DVP launched in 2014 with an oral history project encouraging those with disabilities to share their stories in partnership with StoryCorps, a nonprofit that collects, preserves and shares the personal stories of everyday Americans. StoryCorps narratives are regularly broadcast on NPR.
From immigrant to community leader
Wong was born to immigrant parents from Hong Kong in Indianapolis, Ind. suburbs in 1974. She was diagnosed at birth with muscular dystrophy, a progressive neuromuscular disease that slowly weakened her muscles and doctors told her parents that she wouldn’t live to the age of 18.
“I struggled a lot as a child,” Wong said in a segment recorded earlier this year for NPR member station KQED. “I felt so alone and angry. I was mainstreamed in public schools and was usually the only disabled student in a classroom and or one of a handful of Asian American students.”
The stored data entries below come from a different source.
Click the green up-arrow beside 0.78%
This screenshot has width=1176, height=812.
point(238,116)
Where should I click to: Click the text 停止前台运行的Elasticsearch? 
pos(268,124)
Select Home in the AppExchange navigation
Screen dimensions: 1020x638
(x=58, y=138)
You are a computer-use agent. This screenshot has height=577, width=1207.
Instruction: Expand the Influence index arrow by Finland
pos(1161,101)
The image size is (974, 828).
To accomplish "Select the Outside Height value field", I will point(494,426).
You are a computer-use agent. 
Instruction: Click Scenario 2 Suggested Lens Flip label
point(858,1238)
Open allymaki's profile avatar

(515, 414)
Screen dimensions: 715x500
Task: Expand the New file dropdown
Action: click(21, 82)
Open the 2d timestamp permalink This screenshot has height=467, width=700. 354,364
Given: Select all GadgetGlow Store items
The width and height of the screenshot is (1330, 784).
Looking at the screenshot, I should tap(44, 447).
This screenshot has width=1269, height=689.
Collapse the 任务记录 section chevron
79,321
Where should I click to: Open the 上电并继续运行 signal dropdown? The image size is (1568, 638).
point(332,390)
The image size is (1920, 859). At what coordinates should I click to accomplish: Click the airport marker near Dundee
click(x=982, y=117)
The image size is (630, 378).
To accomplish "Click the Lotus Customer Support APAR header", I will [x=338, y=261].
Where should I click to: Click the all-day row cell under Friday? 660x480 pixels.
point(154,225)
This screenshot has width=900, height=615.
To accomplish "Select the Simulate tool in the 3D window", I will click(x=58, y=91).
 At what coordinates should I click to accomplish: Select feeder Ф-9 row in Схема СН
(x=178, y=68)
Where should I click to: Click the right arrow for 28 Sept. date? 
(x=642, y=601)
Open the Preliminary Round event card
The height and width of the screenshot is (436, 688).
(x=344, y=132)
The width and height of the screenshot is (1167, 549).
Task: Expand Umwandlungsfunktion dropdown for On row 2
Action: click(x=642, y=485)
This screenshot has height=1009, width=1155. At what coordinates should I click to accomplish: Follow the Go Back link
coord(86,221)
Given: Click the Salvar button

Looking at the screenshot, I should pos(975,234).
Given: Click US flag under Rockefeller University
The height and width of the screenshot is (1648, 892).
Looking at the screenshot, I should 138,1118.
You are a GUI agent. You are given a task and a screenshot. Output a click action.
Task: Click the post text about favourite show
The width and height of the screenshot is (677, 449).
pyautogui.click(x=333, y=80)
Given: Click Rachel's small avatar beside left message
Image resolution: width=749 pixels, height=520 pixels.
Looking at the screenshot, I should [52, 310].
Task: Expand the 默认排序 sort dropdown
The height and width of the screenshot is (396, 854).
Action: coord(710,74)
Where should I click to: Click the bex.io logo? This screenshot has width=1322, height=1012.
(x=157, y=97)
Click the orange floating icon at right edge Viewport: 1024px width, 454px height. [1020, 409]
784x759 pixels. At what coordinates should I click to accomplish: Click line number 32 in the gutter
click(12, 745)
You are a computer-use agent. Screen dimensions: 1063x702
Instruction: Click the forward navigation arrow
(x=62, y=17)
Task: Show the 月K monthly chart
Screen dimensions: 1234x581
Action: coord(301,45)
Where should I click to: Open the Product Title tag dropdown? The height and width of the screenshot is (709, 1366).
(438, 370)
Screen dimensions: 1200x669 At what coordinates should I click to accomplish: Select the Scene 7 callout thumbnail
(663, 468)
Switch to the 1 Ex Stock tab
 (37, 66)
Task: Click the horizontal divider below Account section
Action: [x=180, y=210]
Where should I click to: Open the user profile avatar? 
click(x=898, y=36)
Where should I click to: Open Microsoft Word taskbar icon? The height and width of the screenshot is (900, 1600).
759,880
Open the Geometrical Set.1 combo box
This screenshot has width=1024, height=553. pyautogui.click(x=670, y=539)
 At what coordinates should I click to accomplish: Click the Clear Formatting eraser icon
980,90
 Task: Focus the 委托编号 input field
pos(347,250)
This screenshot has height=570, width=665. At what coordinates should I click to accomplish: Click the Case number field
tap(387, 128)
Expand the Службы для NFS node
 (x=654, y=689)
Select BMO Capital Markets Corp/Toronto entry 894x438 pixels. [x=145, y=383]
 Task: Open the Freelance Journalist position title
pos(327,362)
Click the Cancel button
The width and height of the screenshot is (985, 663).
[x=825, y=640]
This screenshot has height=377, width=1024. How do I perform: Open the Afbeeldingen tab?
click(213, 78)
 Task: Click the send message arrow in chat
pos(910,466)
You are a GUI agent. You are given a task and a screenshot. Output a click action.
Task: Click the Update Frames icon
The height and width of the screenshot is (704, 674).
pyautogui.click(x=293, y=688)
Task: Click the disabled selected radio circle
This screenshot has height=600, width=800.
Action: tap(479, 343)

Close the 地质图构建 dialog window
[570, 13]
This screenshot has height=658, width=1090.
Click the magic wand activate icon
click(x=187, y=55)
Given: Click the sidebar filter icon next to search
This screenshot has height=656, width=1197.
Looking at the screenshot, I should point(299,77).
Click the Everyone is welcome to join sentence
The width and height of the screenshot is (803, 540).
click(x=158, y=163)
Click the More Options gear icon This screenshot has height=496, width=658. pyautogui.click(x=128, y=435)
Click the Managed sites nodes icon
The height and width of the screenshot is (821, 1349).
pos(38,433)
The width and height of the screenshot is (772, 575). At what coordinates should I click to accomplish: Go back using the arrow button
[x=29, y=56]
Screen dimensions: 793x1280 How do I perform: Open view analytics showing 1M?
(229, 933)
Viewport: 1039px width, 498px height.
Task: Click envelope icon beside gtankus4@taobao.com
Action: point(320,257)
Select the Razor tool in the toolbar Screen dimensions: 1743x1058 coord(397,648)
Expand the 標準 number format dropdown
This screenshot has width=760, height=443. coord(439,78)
She continued, “I had to grow up very fast advocating for myself with adults such as teachers and doctors, even though I didn’t have the language for what I was experiencing.”
Despite her many challenges, Wong earned a bachelor’s degree from Indiana University–Purdue University Indianapolis followed by a master’s degree from the University of California, San Francisco. After graduating, she worked at her San Francisco alma mater as a staff research associate for more than a decade. Meanwhile, her career in disability advocacy flourished.
Following a series of medical emergencies in 2022, Wong began communicating through digital text-to-speech technology. In her 2022 memoir Year of the Tiger: An Activist’s Life, the author describes herself as a “disabled cyborg” — a person “tethered to equipment, technology and electricity to keep alive.”